The brush piles were set to be burned in the winter, once weather conditions were safer.

Their goal was to help keep fires from spreading into the crowns of trees.

“Once the fire enters the upper canopy, it increases the likelihood of casting embers ahead of the fire and makes it more difficult for those responding to the event to deploy the particular tactics that they’re going to use,” Langsather said. “In this case, we had helicopters cycling water and knocking down hotspots — well, if they’ve got access to the forest floor from above, it makes those tactics more effective.”

Langsather said ponderosa pines grow better with full sunlight. By putting more space between trees, he said they can grow larger, stronger and more resistant to fire and to insects.

Mount Helena Brush Piles
Piles of brush on the side of Mount Helena are reminders of recent wildfire fuel mitigation work. They're set to be burned once there's snow on the ground.

Fuel mitigation work like this certainly isn’t one-time only with Langsather noting that areas like the Mount Helena foothills probably need to be treated every 10 years or so.

Gianforte has made active forest management a priority for his administration, urging the Montana Department of Natural Resources and Conservation (DNRC) to double the number of acres it treats each year.
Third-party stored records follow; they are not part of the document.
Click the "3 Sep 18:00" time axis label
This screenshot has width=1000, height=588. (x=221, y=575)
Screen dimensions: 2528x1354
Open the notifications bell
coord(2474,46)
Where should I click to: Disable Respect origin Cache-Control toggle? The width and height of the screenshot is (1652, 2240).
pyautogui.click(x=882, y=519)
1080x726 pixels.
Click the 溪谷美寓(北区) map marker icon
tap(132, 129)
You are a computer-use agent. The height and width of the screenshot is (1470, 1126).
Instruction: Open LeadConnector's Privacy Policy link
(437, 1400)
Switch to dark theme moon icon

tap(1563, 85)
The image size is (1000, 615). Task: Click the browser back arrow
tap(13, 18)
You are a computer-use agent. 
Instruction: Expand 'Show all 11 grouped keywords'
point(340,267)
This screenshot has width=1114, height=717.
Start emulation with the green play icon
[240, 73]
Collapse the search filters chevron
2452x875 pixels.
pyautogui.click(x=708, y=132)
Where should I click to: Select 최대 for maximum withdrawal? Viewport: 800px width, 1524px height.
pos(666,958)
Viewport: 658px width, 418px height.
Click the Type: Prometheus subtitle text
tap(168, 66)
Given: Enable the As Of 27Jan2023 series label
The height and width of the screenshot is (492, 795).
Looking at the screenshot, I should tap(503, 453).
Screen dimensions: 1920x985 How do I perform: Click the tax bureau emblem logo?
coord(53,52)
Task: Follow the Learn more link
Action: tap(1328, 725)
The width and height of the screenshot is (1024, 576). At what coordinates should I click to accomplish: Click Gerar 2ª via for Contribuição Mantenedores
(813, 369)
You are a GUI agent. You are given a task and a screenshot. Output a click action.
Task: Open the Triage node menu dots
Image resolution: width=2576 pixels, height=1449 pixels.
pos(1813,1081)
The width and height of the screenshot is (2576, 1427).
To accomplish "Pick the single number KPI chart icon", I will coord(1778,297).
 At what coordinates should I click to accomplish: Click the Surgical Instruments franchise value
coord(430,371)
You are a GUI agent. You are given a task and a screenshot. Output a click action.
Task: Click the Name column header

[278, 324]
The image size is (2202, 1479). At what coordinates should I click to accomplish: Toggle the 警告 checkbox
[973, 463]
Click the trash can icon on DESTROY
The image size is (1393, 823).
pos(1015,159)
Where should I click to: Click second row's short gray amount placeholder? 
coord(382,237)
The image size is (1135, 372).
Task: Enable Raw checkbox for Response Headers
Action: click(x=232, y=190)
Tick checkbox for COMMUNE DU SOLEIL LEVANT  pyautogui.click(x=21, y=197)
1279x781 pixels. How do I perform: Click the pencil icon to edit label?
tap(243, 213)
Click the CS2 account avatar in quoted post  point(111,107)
“We’ve identified 9 million acres that are in desperate need of active management,” he said. “Everyone wins when we manage forests actively: they’re more fire resilient, we have more habitat, there’s more access for recreation, and it creates jobs in our communities.”

Mount Helena Brush Piles
Piles of brush on the side of Mount Helena are reminders of recent wildfire fuel mitigation work. They're set to be burned once there's snow on the ground.

During Monday’s event, DNRC director Amanda Kaster also announced the expansion of a “Good Neighbor Authority” agreement with the U.S. Forest Service and Natural Resources Conservation Service.

That will bring in another $238,000 to treat 1,270 acres of Forest Service land in the Tenmile-South Helena and Middleman areas.

Under the Good Neighbor Authority, USFS reaches agreements with state and local agencies to do management projects on federally-owned land.

Leaders say it’s an example of the type of partnerships — across jurisdictional boundaries — that are needed to make a difference in fuel mitigation.